Town in Saskatchewan, Canada

Foam Lake is a town in the Canadian province of Saskatchewan. It had a population of 1,123 in 2006. It is located in a mixed agricultural area approximately 220 km south-east of Saskatoon on the Yellowhead Highway. Foam Lake, the lake for which the town is named, is located about 5 km to the north-west.

== History ==
Foam Lake was founded in 1882 by Joshua Milligan, an English fur trader. It was subsequently settled by Icelanders, Ukrainians, and various English-speaking nationalities. It was incorporated as a town in 1924.

The Foam Lake Museum (c. 1926) is a Municipal Heritage Property on the Canadian Register of Historic Places.

In the summer of 2006, two major fires destroyed a major part of Main Street in Foam Lake. The first fire destroyed three businesses and one home. These included the water fountain/Sears outlet/Backyard Studios, the doctor's office, and Dennis' Cafe, which was also the owner's home. The second fire started in one of the three grain elevators, burning the first elevator to the ground and spreading to the second one. The volunteer fire department was able to put out the blaze with the help of two water bombers and volunteer fire departments from surrounding communities.

== Demographics ==
In the 2021 Census of Population conducted by Statistics Canada, Foam Lake had a population of 1183 living in 543 of its 584 total private dwellings, a change of from its 2016 population of 1141. With a land area of 6.04 km2, it had a population density of in 2021.

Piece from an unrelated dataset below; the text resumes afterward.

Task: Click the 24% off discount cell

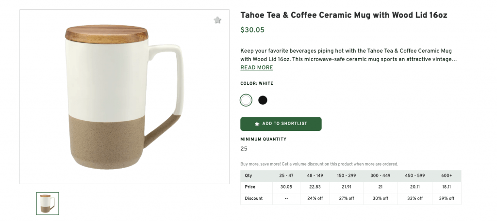Action: coord(315,198)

== Sports and recreation ==
Quill Lakes International Bird Area north-west of Foam Lake attracts bird watchers from all over the world. The Foam Lake Water Park features a 128 ft waterslide, hot tub, vortex and beach entry and is the summer hub of the community. Foam Lake's Annual Veselka Ukrainian Heritage Festival occurs each year and celebrates Ukrainian culture through food, music, art, and entertainment.

== Foam Lake Flyers ==
The Foam Lake Flyers of the amateur senior men's Long Lake Hockey League play at the Foam Lake Recreation Centre. They have been in existence since the 1940s. Many notable players and coaches have been a part of this team. Frank "Buzz" Boll coached the team for a few years in the late 1940s. He was a former National Hockey League player. Former Flyers also include Hockey Hall of Fame honoured member Bernie Federko, Canadian Olympian Ted Hargreaves, and many former junior stars including the Washington Capitals draft pick Jeff Lucky.

== Education ==
Foam Lake Elementary School and Foam Lake Composite High School are in the Horizon School Division No. 205. The high school's football team is called the Foam Lake Panthers.

== Notable people ==
- Bernie Federko, professional ice hockey player.
- Pat Elynuik, professional ice hockey player.
- Dennis Polonich, professional ice hockey player.
- Tania Miller, youngest and first female conductor of a major Canadian Symphony Orchestra.
- Bryan Bjarnason represented Kelvington from 1964 to 1969 in the Legislative Assembly of Saskatchewan as a Liberal. Served in the Royal Canadian Air Force during World War II

== See also ==
- List of towns in Saskatchewan
- List of communities in Saskatchewan
- St. John the Evangelist Anglican Church (Foam Lake)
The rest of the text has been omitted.